= Problem to solve =
Pull every line containing the word "глаз" from the records.

-- Given data follows --

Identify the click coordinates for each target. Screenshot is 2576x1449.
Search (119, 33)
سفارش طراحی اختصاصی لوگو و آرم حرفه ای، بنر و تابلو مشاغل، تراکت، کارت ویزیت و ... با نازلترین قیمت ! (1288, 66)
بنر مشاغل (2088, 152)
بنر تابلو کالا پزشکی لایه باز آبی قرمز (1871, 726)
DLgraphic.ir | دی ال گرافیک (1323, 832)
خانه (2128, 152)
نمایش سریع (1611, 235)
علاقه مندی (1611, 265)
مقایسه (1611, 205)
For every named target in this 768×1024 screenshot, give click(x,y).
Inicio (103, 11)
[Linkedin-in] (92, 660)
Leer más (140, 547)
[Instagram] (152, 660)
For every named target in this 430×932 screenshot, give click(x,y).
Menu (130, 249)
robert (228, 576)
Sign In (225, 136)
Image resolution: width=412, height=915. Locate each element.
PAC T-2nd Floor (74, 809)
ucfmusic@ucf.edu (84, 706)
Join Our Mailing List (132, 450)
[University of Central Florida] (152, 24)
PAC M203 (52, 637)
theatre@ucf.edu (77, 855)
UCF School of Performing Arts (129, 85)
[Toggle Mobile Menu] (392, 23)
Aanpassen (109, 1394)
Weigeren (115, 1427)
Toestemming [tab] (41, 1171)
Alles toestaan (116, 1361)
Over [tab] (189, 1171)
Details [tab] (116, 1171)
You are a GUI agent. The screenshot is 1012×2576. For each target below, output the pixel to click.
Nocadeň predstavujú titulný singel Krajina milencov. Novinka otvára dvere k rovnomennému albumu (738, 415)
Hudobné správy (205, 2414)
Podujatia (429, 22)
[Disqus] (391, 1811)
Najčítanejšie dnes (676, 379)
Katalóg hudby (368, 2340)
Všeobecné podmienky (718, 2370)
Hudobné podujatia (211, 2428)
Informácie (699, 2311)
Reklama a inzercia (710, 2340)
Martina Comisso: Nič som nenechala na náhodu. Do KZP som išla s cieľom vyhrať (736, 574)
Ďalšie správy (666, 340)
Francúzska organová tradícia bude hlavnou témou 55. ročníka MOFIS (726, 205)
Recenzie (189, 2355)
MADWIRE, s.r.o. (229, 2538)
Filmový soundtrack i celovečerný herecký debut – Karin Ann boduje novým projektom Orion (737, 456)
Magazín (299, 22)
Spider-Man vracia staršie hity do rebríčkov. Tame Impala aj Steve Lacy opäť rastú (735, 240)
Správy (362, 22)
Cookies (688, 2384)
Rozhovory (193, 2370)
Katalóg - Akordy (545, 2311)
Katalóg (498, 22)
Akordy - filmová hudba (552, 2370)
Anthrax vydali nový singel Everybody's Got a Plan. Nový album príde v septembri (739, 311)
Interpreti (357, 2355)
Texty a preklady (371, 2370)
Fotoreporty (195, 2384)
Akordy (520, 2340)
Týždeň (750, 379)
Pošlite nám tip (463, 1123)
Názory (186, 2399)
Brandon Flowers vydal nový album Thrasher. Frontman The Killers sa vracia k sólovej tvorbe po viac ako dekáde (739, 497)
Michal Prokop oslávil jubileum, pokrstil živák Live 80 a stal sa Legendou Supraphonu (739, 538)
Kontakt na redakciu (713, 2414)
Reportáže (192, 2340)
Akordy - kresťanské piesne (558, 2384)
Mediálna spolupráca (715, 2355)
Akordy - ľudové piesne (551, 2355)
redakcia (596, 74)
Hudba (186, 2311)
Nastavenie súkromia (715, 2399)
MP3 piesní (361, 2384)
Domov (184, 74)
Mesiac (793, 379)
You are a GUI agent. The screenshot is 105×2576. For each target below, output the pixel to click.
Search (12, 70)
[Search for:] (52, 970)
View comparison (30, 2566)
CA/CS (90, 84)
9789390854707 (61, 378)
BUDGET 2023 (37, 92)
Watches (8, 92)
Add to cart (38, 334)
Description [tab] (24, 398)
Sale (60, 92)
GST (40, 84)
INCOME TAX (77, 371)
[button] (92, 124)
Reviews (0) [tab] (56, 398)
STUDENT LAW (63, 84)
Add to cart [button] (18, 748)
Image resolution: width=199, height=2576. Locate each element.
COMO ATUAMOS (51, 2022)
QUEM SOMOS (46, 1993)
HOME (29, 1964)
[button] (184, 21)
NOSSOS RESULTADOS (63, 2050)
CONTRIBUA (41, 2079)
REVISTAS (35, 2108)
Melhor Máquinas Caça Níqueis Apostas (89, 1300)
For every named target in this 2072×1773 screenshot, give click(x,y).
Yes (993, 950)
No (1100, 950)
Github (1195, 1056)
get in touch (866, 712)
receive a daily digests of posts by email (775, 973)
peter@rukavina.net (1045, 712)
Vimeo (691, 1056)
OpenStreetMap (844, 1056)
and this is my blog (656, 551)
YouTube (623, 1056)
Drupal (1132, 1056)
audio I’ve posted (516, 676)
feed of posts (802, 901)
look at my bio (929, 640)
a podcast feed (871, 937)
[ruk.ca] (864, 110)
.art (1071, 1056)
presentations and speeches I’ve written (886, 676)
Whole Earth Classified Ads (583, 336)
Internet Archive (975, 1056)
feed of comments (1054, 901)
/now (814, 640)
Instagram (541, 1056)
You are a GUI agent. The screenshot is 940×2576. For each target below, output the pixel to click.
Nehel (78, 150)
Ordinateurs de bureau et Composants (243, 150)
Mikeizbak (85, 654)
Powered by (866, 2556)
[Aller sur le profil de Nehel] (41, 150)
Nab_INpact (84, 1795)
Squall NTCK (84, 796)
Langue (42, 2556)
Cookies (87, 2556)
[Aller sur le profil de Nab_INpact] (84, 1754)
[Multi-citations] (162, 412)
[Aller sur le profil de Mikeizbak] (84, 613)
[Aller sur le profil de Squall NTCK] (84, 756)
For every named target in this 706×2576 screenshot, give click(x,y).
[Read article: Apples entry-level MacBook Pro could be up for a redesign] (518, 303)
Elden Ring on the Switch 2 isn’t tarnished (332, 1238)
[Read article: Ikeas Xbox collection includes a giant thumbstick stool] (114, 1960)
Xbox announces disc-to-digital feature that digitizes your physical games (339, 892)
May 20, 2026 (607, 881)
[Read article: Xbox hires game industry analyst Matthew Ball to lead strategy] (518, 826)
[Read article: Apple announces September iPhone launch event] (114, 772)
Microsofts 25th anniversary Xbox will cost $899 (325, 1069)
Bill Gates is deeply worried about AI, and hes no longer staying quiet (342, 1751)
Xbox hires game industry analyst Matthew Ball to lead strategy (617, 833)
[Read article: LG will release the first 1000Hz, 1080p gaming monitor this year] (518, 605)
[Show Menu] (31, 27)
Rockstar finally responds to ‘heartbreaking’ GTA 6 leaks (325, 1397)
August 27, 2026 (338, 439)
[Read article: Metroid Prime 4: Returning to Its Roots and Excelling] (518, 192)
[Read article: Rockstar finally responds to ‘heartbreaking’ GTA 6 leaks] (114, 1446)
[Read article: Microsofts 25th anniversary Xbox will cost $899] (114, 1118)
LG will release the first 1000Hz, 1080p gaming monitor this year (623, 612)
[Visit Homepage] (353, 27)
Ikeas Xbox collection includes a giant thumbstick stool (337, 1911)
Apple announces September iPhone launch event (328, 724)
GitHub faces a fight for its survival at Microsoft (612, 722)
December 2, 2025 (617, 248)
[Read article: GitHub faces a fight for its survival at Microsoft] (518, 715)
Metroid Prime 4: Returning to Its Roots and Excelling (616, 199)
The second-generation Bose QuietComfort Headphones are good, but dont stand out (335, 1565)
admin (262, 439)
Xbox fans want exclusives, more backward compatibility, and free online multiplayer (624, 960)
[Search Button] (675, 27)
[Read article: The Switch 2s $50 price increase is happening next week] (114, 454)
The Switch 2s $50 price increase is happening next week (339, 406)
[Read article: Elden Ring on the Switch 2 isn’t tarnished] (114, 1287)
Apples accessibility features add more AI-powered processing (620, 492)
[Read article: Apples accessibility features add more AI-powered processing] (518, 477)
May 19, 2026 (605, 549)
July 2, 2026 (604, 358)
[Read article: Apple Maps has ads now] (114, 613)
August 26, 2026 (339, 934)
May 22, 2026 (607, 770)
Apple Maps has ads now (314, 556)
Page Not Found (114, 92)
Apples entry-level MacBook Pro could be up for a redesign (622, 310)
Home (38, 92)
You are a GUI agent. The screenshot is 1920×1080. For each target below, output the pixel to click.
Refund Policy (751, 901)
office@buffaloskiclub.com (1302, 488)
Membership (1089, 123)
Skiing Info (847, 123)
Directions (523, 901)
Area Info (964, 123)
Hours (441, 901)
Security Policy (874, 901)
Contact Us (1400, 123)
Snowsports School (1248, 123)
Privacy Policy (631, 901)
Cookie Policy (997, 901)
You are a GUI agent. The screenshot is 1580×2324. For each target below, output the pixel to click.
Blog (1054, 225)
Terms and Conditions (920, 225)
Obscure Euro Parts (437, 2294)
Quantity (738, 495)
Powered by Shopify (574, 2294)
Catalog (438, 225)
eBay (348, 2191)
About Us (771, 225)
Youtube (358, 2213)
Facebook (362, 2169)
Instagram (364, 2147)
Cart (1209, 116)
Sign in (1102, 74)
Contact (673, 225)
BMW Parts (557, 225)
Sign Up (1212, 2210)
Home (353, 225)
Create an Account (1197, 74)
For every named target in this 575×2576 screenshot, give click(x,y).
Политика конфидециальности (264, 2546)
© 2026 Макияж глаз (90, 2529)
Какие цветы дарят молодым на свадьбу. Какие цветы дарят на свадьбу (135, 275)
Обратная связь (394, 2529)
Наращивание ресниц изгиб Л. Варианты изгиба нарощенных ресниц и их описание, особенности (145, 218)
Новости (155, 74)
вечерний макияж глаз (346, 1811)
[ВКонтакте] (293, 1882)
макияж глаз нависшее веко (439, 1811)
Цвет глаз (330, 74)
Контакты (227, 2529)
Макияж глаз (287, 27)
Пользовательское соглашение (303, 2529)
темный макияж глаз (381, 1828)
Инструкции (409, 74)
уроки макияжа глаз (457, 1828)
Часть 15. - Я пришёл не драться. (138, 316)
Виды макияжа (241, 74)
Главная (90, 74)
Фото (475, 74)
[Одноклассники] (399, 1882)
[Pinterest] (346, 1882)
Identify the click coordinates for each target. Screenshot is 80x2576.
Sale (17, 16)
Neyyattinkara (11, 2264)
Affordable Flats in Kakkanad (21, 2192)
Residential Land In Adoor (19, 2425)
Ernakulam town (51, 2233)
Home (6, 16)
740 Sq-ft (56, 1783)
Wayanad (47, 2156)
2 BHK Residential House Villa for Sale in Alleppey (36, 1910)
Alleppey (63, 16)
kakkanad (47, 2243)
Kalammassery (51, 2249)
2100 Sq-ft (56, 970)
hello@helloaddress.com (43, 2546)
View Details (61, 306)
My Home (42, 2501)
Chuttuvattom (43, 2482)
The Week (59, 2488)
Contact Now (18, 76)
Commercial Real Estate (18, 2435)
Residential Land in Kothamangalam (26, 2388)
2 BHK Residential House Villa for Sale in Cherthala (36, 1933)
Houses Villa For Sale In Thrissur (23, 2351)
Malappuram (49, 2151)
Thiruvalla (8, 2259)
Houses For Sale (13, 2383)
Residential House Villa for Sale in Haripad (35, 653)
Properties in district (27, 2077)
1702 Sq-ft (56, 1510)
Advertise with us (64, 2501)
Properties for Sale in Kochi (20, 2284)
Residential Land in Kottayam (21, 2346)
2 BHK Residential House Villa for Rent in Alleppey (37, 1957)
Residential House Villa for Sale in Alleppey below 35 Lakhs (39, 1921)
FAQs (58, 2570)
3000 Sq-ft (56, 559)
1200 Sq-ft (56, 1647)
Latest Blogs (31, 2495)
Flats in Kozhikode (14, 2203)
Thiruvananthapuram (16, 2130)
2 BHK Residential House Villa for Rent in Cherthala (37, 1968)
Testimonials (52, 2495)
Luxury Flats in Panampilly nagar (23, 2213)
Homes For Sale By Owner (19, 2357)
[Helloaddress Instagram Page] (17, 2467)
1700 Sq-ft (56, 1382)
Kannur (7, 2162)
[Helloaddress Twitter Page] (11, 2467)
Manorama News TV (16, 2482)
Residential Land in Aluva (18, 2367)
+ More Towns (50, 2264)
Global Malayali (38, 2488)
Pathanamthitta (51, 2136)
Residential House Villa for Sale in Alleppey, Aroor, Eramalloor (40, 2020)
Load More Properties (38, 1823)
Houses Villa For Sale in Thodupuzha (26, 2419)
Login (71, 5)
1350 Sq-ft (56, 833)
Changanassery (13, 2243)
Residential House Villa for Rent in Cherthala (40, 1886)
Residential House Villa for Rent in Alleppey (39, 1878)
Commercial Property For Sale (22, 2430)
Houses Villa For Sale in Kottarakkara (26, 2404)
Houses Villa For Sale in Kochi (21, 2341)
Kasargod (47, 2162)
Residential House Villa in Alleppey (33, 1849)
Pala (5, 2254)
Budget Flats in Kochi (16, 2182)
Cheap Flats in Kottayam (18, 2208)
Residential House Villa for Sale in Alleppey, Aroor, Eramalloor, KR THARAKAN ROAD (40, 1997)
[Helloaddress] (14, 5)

-- Given data concluded --

= Response =
© 2026 Макияж глаз (90, 2529)
вечерний макияж глаз (346, 1811)
макияж глаз нависшее веко (439, 1811)
Цвет глаз (330, 74)
Макияж глаз (287, 27)
темный макияж глаз (381, 1828)
уроки макияжа глаз (457, 1828)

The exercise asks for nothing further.